> **TEXT EXCERPT**

--- BEGIN ---

As you may have read, we’re shutting down the Chelsea Manning Support Network. I’ve been processing a lot around this, and will likely write more about it. But for now, I’m just gathering up a few of the old campaign materials and copying them here for archival purposes.

Here are two interviews I did for Chelsea Manning advocacy that I particularly liked. The first, with Tech Crunch, was right before Chelsea changed her name. The second, with Swirl, was after.

Swirl Episode 6- Chelsea Manning, Rainey Reitman, Transgender Law Center from The Michelle Meow Show on Vimeo.

How we crowd-sourced transcripts of the entire Manning court martial

Originally published on the Freedom of the Press Foundation site.

On May 9, 2013, we made a bold claim on this website. We promised to crowd-fund enough money to hire independent court reporters to provide transcripts of the entire Manning court martial.

We knew that it was vital that the public have a virtual seat in Chelsea Manning’s trial1.  A public record of the court proceedings could fuel better, more accurate, and more frequent news coverage of the trial and could hold the government to account for its actions during the court martial. The government had forbidden tape recorders or cameras from entering the courtroom, so the only way to get an accurate accounting of the proceedings was sending in someone to take notes by hand.

Paying professional court reporters to transcribe the proceedings seemed like the perfect solution – if it was possible.

We knew it would be hard, but had no idea how hard. At every turn, we faced new obstacles to getting transcripts of the trial. So, finally, here’s the story of what we faced – and all the people who helped us surmount those obstacles.

Where do you even find a court reporter?

The very first problem we faced was finding a court reporter that would work with us. We knew we needed a reputable court reporter/stenographer that could do real-time transcripts and would be familiar with military jargon. But many court reporters rely on military court systems for their livelihood and didn’t want to jeopardize those relationships. In addition, we were asking for an incredibly quick turnaround time in conditions that didn’t allow the court reporters a recorded backup, or the ability to ask for any court participants to slow down or repeat their statements, like most court reporters can. Given the long court hours, this puts a toll on any court reporter, no matter how good.

--- END ---

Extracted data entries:

--- BEGIN ---

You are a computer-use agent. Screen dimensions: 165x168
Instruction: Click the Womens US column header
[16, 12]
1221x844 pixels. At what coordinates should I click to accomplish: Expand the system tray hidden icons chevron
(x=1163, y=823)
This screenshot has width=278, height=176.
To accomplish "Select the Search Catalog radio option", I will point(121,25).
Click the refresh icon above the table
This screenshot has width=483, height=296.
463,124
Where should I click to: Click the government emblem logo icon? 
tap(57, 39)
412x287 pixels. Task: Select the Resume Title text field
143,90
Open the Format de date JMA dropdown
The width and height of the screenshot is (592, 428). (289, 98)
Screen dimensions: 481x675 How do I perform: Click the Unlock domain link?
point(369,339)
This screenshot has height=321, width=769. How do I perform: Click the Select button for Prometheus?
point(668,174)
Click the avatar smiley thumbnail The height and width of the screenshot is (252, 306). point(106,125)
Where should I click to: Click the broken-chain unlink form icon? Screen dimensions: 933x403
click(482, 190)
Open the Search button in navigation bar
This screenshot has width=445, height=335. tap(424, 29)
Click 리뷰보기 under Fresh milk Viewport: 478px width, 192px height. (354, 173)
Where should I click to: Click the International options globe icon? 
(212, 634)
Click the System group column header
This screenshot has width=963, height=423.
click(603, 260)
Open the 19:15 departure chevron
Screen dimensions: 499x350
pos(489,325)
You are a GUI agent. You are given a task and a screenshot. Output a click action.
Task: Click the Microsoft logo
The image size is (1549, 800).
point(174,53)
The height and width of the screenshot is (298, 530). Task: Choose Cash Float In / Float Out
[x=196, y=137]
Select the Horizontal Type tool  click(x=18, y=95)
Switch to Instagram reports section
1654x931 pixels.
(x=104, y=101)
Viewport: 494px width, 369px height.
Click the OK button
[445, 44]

--- END ---

> **PROMPT**
From the text about the Manning court martial transcripts, return the passage that begins at the words "Here are two" and stops after "Press Foundation site.".

> **ANSWER TO THIS PROBLEM**
Here are two interviews I did for Chelsea Manning advocacy that I particularly liked. The first, with Tech Crunch, was right before Chelsea changed her name. The second, with Swirl, was after.

Swirl Episode 6- Chelsea Manning, Rainey Reitman, Transgender Law Center from The Michelle Meow Show on Vimeo.

How we crowd-sourced transcripts of the entire Manning court martial

Originally published on the Freedom of the Press Foundation site.